Another confounding factor of the
present study is the heterogeneity of participants. The medics group comprised
those working in a medical setting and included medical students and other
paramedics. Such a diverse group might limit the ability to generalize the
findings. However, there is a cultural rationale for the grouping, as in the
Arab world the general public regards anybody working in the health sector as a
“doctor”, irrespective of his or her training. This study has operationalized
various health professionals or prospective health practitioners as medics in
view of the fact that these individuals are potential health care providers in
the eyes of the community [18].
Similarly, the rationale for choosing a cohort of students needs to be
justified.
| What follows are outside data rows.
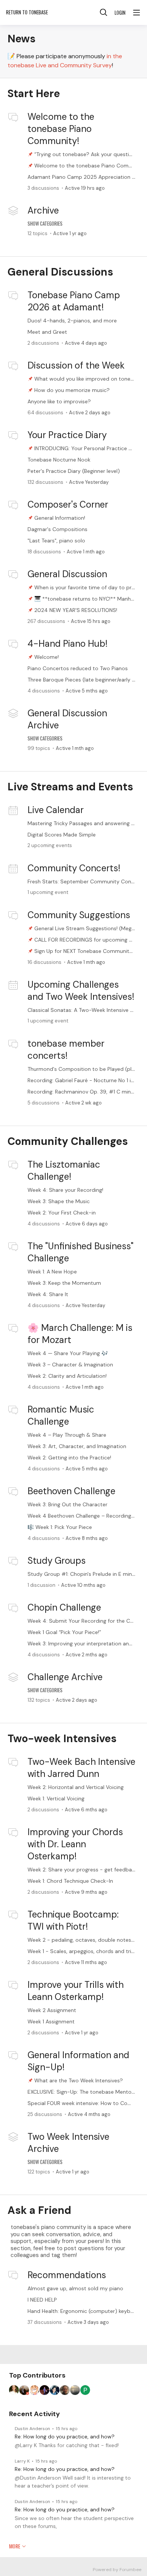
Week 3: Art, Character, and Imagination (77, 1446)
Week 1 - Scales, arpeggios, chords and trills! (82, 1951)
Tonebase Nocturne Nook (59, 459)
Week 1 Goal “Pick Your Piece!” (64, 1632)
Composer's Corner (68, 504)
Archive (43, 210)
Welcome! (46, 657)
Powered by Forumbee (117, 2570)
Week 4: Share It (48, 1294)
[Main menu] (136, 12)
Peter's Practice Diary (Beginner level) (74, 471)
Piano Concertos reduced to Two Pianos (78, 668)
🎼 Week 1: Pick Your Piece (60, 1527)
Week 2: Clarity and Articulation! (67, 1375)
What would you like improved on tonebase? (89, 378)
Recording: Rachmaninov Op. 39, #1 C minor (82, 1091)
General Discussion (67, 574)
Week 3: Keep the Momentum (64, 1282)
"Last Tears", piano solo (56, 540)
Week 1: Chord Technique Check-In (70, 1880)
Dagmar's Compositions (57, 529)
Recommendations (67, 2275)
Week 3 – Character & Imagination (70, 1364)
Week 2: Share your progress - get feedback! (83, 1869)
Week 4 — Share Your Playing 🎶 (68, 1353)
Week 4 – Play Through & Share (67, 1434)
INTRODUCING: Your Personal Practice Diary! (88, 448)
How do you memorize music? (72, 390)
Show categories (45, 223)
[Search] (103, 12)
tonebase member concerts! (66, 1049)
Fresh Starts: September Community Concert (84, 881)
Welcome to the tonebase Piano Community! (61, 129)
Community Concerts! (74, 868)
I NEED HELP (42, 2299)
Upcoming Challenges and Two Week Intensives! (81, 990)
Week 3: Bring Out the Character (67, 1504)
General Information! (59, 517)
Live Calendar (56, 810)
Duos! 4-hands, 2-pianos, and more (72, 320)
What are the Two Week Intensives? (78, 2080)
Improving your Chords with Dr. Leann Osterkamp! (75, 1844)
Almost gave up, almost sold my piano (75, 2288)
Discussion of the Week (76, 365)
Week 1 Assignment (51, 2021)
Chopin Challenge (64, 1607)
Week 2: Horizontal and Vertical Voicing (76, 1787)
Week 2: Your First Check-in (62, 1212)
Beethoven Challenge (71, 1491)
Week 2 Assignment (52, 2010)
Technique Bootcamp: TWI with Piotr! (73, 1920)
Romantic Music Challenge (61, 1415)
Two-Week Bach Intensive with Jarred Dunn (81, 1768)
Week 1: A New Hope (52, 1271)
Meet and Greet (47, 331)
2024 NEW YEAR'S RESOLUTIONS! (75, 610)
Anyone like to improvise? (59, 401)
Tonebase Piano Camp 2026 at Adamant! (74, 301)
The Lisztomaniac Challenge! (64, 1170)
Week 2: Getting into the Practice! (69, 1457)
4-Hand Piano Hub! (67, 643)
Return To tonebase (27, 12)
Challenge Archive (65, 1677)
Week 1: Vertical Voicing (56, 1798)
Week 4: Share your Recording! (65, 1190)
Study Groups (57, 1560)
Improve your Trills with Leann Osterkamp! (76, 1991)
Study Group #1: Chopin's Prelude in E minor (82, 1574)
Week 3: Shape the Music (59, 1201)
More (14, 2546)
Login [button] (120, 12)
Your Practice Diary (67, 435)
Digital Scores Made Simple (62, 834)
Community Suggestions (79, 915)
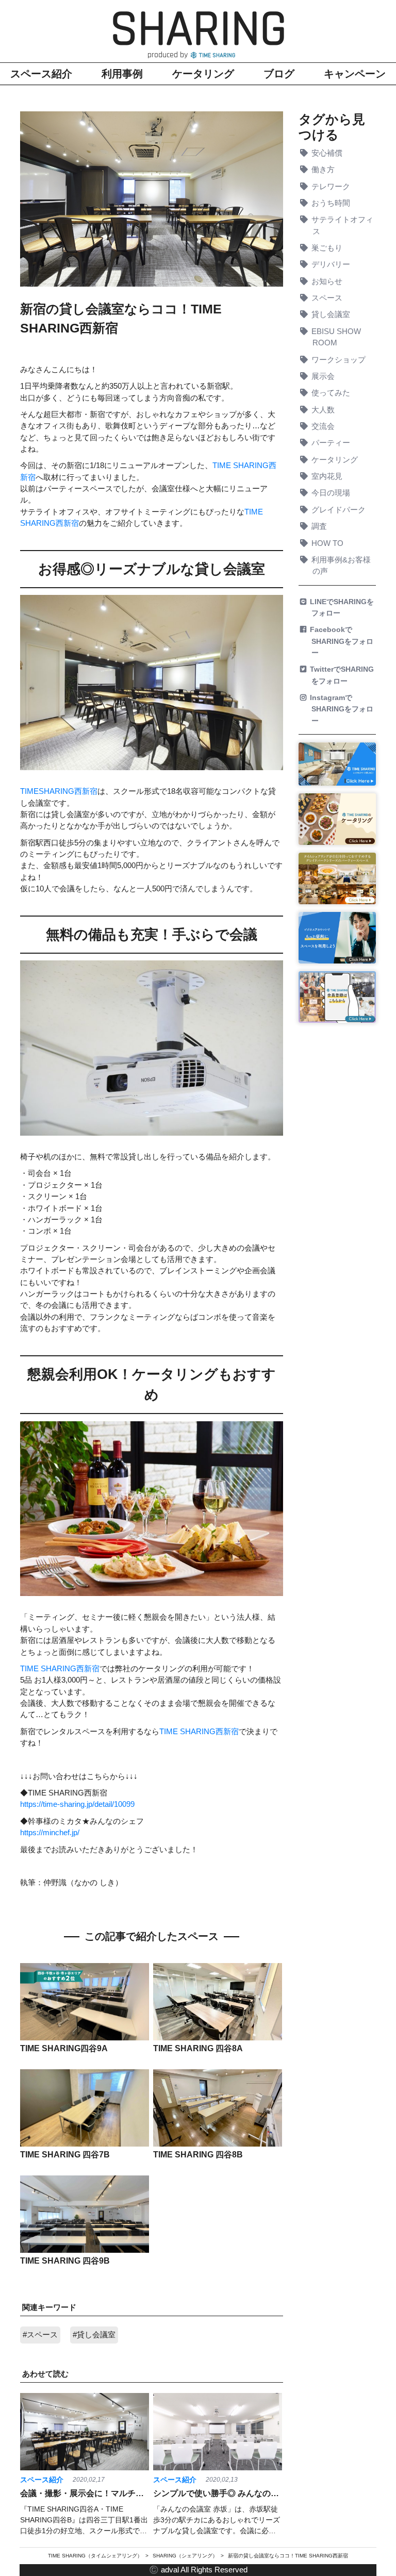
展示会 (323, 376)
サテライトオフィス (343, 225)
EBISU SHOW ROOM (336, 337)
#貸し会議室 (94, 2335)
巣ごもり (327, 248)
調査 (319, 526)
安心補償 (327, 153)
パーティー (331, 443)
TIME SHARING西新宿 (60, 1669)
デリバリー (331, 264)
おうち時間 (331, 203)
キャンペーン (355, 73)
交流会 (323, 426)
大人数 (323, 410)
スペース (327, 298)
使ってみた (331, 393)
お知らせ (327, 281)
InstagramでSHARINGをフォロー (342, 709)
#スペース (40, 2335)
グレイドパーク (339, 510)
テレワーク (331, 186)
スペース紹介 (41, 73)
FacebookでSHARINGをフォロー (342, 641)
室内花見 (327, 476)
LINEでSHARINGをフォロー (342, 607)
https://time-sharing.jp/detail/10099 (77, 1804)
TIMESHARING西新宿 (58, 791)
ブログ (278, 73)
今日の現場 (331, 493)
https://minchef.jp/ (49, 1833)
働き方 (323, 169)
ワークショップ (339, 360)
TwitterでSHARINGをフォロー (342, 675)
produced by (168, 55)
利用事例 (122, 73)
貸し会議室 (331, 314)
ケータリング (203, 73)
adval (170, 2570)
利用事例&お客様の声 (341, 565)
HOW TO (328, 543)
The Sultan Qaboos University, the only state university in the
country, draws students from all regions and sub-cultural groupings in Oman.
This group of young adults reflects the population structure of Oman since 70%
of the Omani population is aged under 20 years [19]. Epidemiological surveys
from other parts of the world suggest that this age group is more conducive to
health promotion campaigns and the young in a population are effective
transmitters of health messages [20]. TB predominantly affects a similar age
group. In addition, such a cohort constitutes a cadre of the new generation to
have grown up during a 2-decade period of immense development in Oman.
Conclusion
If non-experts could be used as a reference for comparison, then this study
lends support to the view that health care professionals in Oman have a good
basic awareness of TB. However, item-by-item analysis suggests that the gap in
the knowledge of TB is small between medic and non-medics. This would suggest
that more awareness education is needed in Oman. Although the country has a
moderate annual incidence rate of TB, health education is the first line of
defence in an era of proliferating and treatment-resistant infectious diseases.
Acknowledgements
The data for this project was part of the baseline survey for the impact
evaluation of health promotion initiatives for infectious disease, Sultan Qaboos
University (Grant No. IG/MED/MICR/01/01; 20).